» **TEXT PASSAGE**:
The general structure of Co-occurrence Matrix (CORW) using RDF triple <S,P,O> is depicted in Table 5 which is the novel approach of the proposed work. The matrix represents the frequency of co-occurrence of the triple i.e. the occurrence of the <S-P-O> together in each web page from the corpus. This process removes the terms that are irrelevant to the domain represented by the user query due to restricted co-occurrence of the RDF triples. This strategy of co-occurrence of the Subject-Predicate-Object is formulated due to the triple structure of the RDF schema. The co-occurrence of the RDF triple acts as a strong indicator and thus contributes indirectly in handling context irrelevance and reduces search results ambiguity. The co-occurrence matrix in Table 5 shows the ‘x’ number of RDF triple set generated by the semantic crawl agent represented on the one rows and ‘y’ number of web pages represented along the columns from the web corpus. The cell value ‘Nxy’ represents the frequency of RDF triple <Sx,Px,Qx> co-occurrence in web document ‘y’.

Table 5 Co-occurrence matrix (CORW)

Web Doc 1 Web Doc 2 Web Doc 3 Web Doc 4 …… Web Doc y
<S1-P1-O1> CN11 CN12 CN13 CN14 …… CN1y
<S2-P2-O2> CN21 CN22 CN23 CN24 …… CN2y
<S2-P2-O2> CN31 CN32 CN33 CN34 …… CN3y
…… …… …… …… …… ……
<Sx-Px-Ox> CNx1 CNx2 CNx3 CNx4 …… CNxy

Like in traditional schemes, relying on term frequency or on Inverse Document Frequency, the combination of the co-occurrence matrix using RDF triple and term frequency matrix has been included in this work. Therefore, it resulted into reducing the irrelevancy in such semantic environment and further helps in decreasing the computational complexity. Thereafter, both the matrix, i.e. Term Frequency and the co-occurrence are subjected to Singular Value Decomposition, which could further condense the matrices into Query Term Priority Vector (PVQT). The Query Term Priority Vector represents the terms that are most relevant to the user query.

5.6 Singular Value Decomposition

Singular Value Decomposition has been applied to the Term Frequency Matrix along with the Co-occurrence Matrix of RDF triple. This technique further reduces both the matrix into Query Term Priority Vector. The generated Query Term Priority Vector has been linked to the most relevant query terms. The algorithm depicted in Figure 4 considers RDF triple generated using semantic crawl agent and the web pages corpus as an input and generate the Query Term Priority Vector as an output.

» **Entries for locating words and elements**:
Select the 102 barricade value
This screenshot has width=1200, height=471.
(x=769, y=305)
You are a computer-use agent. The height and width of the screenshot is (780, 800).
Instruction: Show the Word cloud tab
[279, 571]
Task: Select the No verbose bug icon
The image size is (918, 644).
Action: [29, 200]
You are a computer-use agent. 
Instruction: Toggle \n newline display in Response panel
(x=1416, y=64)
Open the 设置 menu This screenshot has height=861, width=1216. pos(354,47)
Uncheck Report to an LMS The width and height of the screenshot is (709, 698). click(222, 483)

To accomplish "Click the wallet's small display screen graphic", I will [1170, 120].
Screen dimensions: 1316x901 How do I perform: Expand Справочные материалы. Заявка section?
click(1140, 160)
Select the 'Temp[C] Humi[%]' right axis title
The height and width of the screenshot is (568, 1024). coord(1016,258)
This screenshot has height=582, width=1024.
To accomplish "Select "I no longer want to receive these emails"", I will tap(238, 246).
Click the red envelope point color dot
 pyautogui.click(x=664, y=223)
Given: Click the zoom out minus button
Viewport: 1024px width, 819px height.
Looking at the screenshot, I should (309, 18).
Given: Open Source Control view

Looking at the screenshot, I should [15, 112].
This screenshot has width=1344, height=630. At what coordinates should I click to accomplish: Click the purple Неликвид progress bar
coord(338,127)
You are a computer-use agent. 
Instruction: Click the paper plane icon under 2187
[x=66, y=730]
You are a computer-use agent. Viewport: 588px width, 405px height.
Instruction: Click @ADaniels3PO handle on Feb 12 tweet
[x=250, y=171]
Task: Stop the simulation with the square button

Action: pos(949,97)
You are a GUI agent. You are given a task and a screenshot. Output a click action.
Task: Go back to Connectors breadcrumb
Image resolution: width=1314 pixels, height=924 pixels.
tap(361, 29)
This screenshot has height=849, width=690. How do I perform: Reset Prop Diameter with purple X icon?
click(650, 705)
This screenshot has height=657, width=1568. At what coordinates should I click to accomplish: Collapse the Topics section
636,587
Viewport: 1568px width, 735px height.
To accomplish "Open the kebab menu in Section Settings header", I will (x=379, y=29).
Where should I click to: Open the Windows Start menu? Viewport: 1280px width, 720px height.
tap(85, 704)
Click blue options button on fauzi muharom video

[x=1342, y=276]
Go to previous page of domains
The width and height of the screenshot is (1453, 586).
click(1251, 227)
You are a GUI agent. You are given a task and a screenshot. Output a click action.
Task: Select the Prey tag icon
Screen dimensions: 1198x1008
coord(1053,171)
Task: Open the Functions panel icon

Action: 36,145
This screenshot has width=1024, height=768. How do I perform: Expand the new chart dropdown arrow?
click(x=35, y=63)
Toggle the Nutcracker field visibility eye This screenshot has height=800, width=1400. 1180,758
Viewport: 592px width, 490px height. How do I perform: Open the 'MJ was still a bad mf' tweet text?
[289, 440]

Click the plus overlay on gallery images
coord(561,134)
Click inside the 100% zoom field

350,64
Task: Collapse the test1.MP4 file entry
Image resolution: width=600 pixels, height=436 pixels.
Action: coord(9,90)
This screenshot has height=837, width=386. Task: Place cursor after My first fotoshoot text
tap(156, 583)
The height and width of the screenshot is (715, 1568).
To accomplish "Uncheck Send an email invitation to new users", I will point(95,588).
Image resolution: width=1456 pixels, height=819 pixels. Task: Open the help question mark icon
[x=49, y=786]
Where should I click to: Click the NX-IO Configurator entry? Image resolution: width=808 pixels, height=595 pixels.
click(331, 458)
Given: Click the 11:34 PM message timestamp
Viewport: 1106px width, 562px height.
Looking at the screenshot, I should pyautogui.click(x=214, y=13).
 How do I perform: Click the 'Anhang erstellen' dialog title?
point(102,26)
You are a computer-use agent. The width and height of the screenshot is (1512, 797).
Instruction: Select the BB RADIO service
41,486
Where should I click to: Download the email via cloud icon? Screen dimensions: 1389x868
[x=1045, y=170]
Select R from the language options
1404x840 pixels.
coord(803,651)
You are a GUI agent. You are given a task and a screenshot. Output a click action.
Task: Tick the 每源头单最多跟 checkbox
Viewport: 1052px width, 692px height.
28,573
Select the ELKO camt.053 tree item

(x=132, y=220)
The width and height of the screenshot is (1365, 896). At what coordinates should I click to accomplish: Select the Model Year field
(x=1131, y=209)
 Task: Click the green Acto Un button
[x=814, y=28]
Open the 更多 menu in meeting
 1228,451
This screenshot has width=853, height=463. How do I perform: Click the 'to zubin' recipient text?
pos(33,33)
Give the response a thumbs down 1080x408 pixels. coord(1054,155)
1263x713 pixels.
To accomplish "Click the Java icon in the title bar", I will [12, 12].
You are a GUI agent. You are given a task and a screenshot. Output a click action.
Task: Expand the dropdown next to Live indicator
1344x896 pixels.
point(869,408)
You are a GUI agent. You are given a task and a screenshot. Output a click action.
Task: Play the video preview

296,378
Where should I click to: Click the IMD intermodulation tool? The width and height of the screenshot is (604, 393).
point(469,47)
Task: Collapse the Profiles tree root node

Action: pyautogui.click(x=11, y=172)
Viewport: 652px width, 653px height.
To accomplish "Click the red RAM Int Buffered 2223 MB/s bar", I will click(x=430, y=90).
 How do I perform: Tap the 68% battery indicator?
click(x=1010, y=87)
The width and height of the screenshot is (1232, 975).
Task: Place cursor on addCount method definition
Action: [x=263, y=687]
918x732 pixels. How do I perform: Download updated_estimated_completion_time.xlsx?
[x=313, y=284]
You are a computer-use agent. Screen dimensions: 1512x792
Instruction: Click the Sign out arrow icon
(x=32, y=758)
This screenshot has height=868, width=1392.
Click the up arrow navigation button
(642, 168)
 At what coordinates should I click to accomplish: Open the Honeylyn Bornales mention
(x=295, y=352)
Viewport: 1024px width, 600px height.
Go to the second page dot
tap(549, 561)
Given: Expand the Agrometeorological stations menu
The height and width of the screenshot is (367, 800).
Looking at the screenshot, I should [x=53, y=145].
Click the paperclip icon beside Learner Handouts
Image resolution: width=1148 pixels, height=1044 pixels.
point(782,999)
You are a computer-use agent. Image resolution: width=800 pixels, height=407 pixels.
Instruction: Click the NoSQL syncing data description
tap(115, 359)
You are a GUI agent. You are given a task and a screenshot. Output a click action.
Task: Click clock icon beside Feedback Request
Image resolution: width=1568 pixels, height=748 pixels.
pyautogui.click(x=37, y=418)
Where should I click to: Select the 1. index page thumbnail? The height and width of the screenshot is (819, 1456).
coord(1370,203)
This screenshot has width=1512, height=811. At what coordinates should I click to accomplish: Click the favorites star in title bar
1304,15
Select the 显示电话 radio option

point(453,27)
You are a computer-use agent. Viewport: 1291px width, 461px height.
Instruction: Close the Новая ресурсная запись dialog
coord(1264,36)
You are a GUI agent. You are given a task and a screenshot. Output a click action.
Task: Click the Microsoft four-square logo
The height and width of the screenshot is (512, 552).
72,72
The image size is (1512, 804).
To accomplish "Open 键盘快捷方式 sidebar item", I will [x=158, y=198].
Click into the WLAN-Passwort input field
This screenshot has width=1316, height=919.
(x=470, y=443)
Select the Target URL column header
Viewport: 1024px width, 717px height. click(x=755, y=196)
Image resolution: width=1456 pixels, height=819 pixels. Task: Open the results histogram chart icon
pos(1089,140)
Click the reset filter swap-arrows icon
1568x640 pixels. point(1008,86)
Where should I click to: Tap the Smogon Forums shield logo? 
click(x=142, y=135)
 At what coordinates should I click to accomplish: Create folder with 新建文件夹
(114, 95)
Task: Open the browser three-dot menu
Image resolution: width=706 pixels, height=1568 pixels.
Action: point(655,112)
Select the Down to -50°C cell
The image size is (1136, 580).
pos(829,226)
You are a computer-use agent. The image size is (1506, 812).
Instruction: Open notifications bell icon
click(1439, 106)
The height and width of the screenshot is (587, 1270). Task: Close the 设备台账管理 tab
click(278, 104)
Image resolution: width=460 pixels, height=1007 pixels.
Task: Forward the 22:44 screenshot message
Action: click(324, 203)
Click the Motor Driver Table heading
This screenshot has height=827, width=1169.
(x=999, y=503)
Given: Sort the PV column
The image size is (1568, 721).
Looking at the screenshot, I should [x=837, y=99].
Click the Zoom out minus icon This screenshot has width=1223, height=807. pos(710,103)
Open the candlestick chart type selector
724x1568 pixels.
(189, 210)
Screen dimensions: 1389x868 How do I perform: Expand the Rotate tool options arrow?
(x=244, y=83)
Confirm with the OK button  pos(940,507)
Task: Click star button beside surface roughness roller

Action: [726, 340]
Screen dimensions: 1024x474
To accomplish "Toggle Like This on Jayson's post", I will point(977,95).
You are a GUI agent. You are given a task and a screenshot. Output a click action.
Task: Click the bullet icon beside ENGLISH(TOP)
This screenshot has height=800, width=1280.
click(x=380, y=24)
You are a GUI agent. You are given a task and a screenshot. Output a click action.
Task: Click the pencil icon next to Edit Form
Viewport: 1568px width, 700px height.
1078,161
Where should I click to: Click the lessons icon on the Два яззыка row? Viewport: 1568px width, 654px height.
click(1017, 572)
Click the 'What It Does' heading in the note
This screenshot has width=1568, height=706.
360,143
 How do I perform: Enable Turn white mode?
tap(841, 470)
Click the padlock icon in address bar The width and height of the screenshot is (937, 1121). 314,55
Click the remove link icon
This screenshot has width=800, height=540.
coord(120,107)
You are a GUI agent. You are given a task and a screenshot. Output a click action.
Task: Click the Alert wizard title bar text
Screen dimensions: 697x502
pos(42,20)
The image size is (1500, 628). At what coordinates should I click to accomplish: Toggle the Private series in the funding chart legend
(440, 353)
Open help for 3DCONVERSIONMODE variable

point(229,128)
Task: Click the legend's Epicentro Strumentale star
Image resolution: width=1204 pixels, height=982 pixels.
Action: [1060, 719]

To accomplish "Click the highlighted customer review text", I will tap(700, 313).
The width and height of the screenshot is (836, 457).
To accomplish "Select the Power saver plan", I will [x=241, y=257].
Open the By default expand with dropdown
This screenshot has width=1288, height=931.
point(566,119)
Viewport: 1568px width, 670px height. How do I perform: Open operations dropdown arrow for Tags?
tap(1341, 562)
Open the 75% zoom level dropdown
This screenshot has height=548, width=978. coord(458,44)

» **OBJECTIVE 1**: Name the three components of the RDF triple given in the passage on the co-occurrence matrix.
» **OBJECTIVE 2**: Summarize the passage on the co-occurrence matrix in two sentences.
» **OBJECTIVE 3**: Translate this sentence from the passage on the co-occurrence matrix into Spanish: "The Query Term Priority Vector represents the terms that are most relevant to the user query."
This data is separate from the passage on the co-occurrence matrix.

» **CORRECT RESULT 1**: Subject, Predicate, Object

» **CORRECT RESULT 2**: The proposed work builds a co-occurrence matrix (CORW) that records how often each RDF Subject-Predicate-Object triple occurs together in each web page of the corpus, which removes domain-irrelevant terms and reduces search result ambiguity. This matrix and a term frequency matrix are then condensed by Singular Value Decomposition into a Query Term Priority Vector representing the terms most relevant to the user query.

» **CORRECT RESULT 3**: El Vector de Prioridad de Términos de Consulta representa los términos más relevantes para la consulta del usuario.